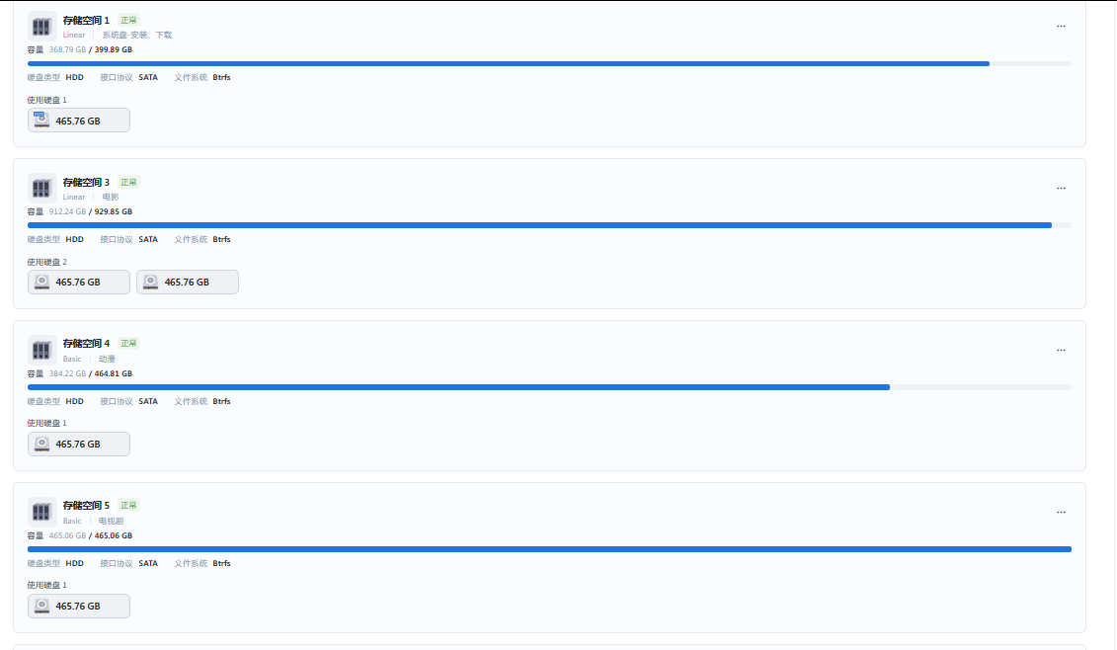This screenshot has width=1117, height=650.
Task: Click the 正常 status badge of 存储空间 4
Action: pos(129,344)
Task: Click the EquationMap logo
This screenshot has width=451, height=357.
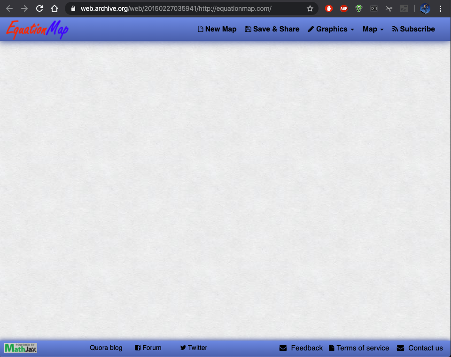Action: pyautogui.click(x=37, y=29)
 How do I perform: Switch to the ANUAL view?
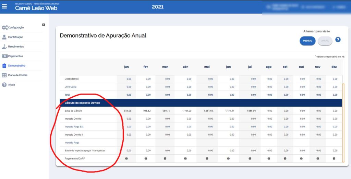click(325, 41)
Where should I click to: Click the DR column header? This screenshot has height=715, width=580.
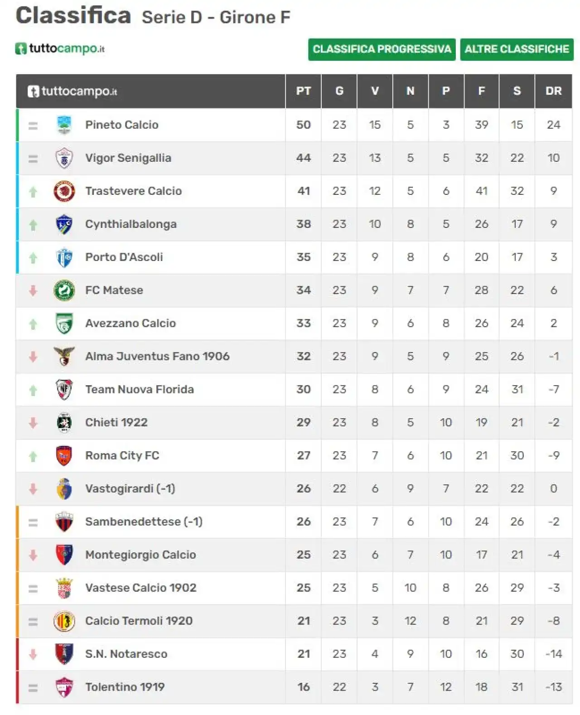[554, 91]
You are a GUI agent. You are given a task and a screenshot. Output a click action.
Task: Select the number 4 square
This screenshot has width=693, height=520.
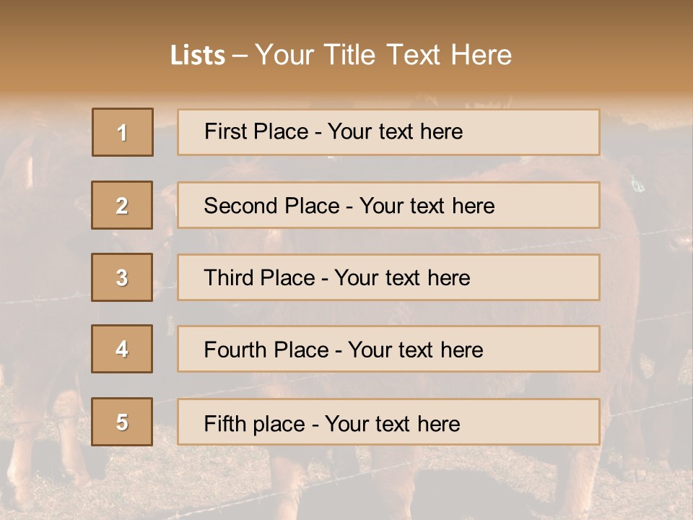122,349
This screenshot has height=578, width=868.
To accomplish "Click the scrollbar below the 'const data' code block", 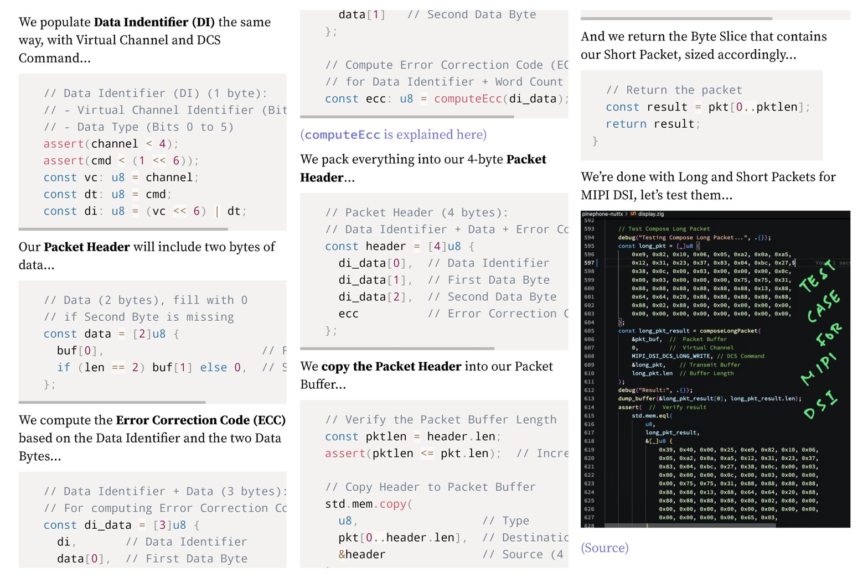I will 112,402.
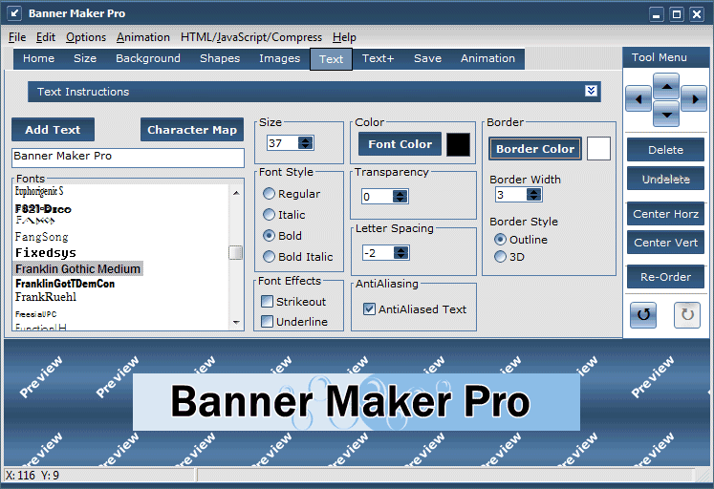Toggle the AntiAliased Text checkbox
714x489 pixels.
(x=370, y=309)
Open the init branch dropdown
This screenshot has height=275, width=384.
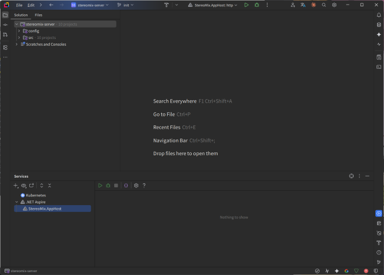(x=126, y=5)
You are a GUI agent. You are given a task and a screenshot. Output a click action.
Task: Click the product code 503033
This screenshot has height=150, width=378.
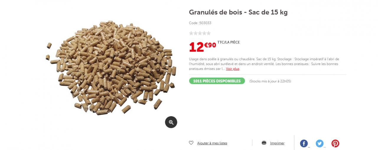pyautogui.click(x=200, y=23)
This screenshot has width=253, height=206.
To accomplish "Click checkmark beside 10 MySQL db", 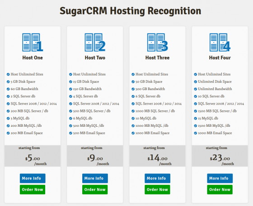I will [x=133, y=119].
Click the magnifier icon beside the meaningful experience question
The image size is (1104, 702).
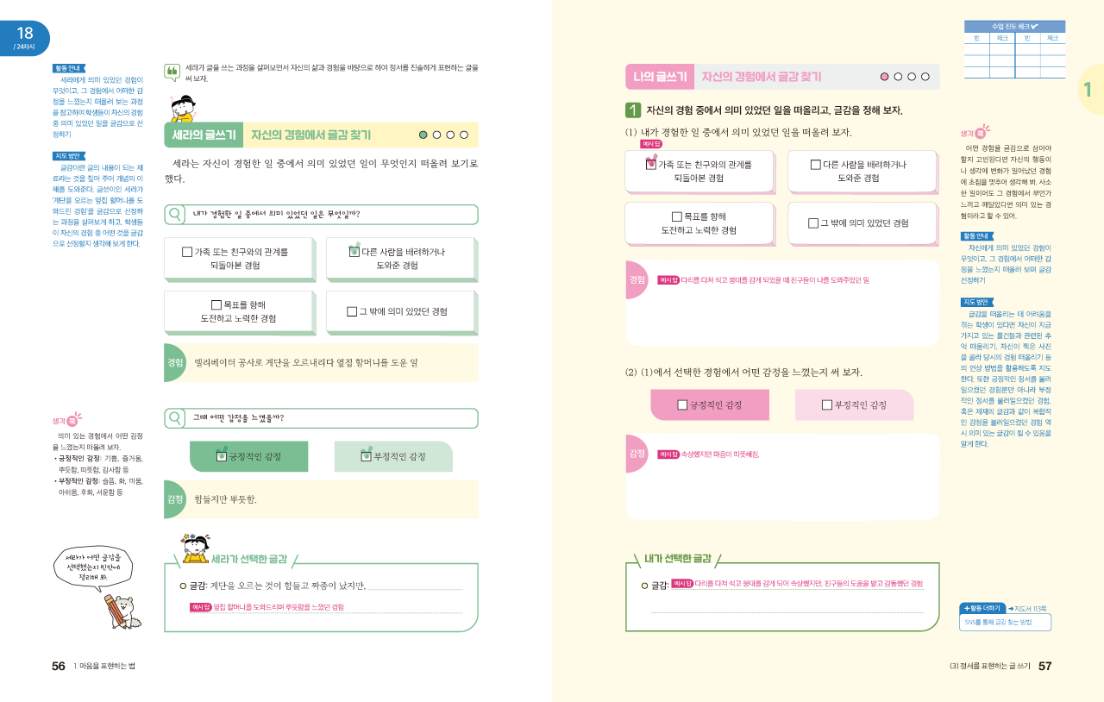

---+---

▸ WHAT THE TASK REQUIRES
Set down exactly the lines above, from the line containing "Task: Click the EquationMap logo" through the line containing "Task: Select the number 4 square". Skip the pictures.

▸ ANSWER SPACE
Task: Click the EquationMap logo
This screenshot has width=451, height=357.
Action: pyautogui.click(x=37, y=29)
 How do I perform: Switch to the ANUAL view?
click(325, 41)
Where should I click to: Click the DR column header? This screenshot has height=715, width=580.
[554, 91]
You are a GUI agent. You are given a task and a screenshot. Output a click action.
Task: Select the number 4 square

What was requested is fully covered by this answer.